<<<<
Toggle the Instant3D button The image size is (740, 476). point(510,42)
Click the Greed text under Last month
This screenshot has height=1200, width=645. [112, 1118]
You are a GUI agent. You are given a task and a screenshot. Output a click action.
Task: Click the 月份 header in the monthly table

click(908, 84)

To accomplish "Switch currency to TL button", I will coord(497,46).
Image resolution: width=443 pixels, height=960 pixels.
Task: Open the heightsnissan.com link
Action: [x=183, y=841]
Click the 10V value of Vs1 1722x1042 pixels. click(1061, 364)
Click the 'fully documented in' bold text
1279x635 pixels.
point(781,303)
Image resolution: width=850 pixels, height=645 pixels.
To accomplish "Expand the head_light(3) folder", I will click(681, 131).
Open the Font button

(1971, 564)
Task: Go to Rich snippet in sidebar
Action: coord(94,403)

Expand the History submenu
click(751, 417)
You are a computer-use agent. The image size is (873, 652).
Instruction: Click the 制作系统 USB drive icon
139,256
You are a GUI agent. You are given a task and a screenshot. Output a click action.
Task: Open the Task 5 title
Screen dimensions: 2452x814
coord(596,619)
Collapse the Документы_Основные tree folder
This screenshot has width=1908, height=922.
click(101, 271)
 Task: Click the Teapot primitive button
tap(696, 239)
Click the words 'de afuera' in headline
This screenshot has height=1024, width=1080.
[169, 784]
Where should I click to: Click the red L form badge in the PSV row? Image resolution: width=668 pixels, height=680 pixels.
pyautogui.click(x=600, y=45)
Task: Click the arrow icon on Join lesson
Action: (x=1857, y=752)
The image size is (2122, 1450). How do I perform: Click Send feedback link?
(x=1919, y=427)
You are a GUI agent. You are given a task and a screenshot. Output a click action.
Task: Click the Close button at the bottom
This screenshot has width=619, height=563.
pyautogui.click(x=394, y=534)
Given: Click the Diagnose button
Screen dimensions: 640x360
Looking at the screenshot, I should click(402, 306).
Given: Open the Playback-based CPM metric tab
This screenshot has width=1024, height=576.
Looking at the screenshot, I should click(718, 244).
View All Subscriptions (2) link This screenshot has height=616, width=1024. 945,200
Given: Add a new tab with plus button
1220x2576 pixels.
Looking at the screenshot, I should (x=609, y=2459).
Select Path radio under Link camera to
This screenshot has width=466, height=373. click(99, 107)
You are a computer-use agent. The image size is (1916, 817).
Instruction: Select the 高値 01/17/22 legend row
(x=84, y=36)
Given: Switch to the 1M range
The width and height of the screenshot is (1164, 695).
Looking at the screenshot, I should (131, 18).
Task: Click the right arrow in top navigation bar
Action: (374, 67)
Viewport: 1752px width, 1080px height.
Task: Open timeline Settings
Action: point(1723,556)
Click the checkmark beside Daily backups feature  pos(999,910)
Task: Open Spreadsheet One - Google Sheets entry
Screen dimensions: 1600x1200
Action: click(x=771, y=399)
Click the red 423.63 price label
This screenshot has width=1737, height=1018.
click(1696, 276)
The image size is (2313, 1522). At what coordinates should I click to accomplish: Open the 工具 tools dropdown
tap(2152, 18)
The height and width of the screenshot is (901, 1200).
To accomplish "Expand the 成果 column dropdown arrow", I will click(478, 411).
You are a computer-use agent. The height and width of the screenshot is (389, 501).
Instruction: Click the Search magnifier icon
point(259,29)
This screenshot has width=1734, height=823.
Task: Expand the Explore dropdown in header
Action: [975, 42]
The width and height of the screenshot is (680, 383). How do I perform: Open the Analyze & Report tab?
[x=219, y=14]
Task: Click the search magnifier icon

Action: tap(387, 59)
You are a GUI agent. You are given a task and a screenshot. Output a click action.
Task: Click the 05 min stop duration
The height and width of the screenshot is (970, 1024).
>>>>
#### [To do]
For this data, state how many lines include the word "computer", with nothing added.

#### [Response area]
3